Dönüş yolunda feribota binmeden Gemlik’te bir zeytin molası veriyorum. Kaselerde sunulan zeytin ve zeytinyağı çeşitlerini tadarak nerdeyse yıllık tüketeceğim kadarını alıyorum. Yolunuz düşerse Gemlik’ten geçerken leziz zeytinini ıskalamayın derim..


BURSA İLE İLGİLİ ANEKTODLAR

• 70 yıllık ömrünün 50 yılını yolllarda, at sırtında geçiren Evliya Çelebi’nin 400. Yılı sebebiyle UNESCO 2011’i Evliya Çelebi yılı ilan etmiş. Bu sebeple Evliye Çelebi Yolu Keşif Projesi başlatılmış.

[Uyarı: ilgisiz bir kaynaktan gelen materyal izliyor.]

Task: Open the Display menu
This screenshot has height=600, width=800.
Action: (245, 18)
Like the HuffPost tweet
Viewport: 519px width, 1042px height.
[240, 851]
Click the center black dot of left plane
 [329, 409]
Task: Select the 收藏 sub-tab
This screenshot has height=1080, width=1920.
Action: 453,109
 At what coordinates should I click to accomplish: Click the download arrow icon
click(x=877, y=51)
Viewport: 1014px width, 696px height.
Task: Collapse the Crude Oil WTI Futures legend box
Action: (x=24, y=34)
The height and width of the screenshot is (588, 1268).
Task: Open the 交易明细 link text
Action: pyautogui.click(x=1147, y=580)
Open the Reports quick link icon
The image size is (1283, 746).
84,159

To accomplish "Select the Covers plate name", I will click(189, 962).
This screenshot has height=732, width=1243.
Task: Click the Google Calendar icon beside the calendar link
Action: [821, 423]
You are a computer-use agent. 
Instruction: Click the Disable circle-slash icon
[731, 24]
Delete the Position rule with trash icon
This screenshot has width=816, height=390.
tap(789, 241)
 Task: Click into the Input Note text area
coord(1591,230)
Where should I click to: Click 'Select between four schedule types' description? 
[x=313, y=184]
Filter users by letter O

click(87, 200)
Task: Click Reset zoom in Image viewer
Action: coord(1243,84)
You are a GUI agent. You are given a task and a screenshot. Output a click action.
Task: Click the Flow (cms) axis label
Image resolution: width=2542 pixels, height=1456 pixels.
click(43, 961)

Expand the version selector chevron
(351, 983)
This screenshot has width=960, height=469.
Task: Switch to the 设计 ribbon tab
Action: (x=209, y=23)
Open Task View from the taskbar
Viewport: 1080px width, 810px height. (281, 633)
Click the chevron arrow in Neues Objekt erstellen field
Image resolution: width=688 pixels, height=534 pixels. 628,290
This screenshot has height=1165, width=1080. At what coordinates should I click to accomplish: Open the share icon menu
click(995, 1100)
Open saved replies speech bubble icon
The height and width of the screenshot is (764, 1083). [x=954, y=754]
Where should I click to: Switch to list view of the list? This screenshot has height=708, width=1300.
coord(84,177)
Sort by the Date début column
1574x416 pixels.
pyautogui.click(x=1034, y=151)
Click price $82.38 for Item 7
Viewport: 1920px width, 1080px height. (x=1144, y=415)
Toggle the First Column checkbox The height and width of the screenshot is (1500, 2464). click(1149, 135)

• Otomotiv devleri Tofaş-Fiat, Oyak- Renault ve Karsan otomobil fabrikaları Bursa’da.

• Mart ayında 9.su düzenlenen Bursa Kitap Fuarı da şehre ayrı bir hareketlilik katıyor. Can Dündar, Yekta Kopan, Ahmet Ümit, Oya Baydar, Ataol Behramoğlu gibi yazarların katılımıyla renklenen fuara İstanbul’dan giden okuyucular da oluyor.

• Kaplıcaları ünlü Bursa’da İnegöl Oylat Kaplıcaları, Gemlik- Terme, Armutlu Kaplıcaları ziyaret edilebilir.

• Uludağ, İznik, Mudanya, İnegöl Bursa’nın diğer turistik ilçelerinden.

• Futbol takımı Bursaspor’un 2009-2010 sezonunda Turkcell Süper Lig şampiyonu olması sebebiyle sokaklarında takımın bayraklarını sıkça görebilirsiniz.

• Pideli köfte, cantık pidesi, talaş kebabı, bağdat hurması, inegöl köfte şehre özgü diğer tatlardan.


Nasıl gidilir?

İstanbul'dan TEM veya E5 karayolunu takip ederek Darıca, Bayramoğlu sapağından dönülür. Eskihisar'dan Topçular'a yapılacak 40 dakikalık feribot yolculuğu sonrasında Topçular- Bursa arası 70 km.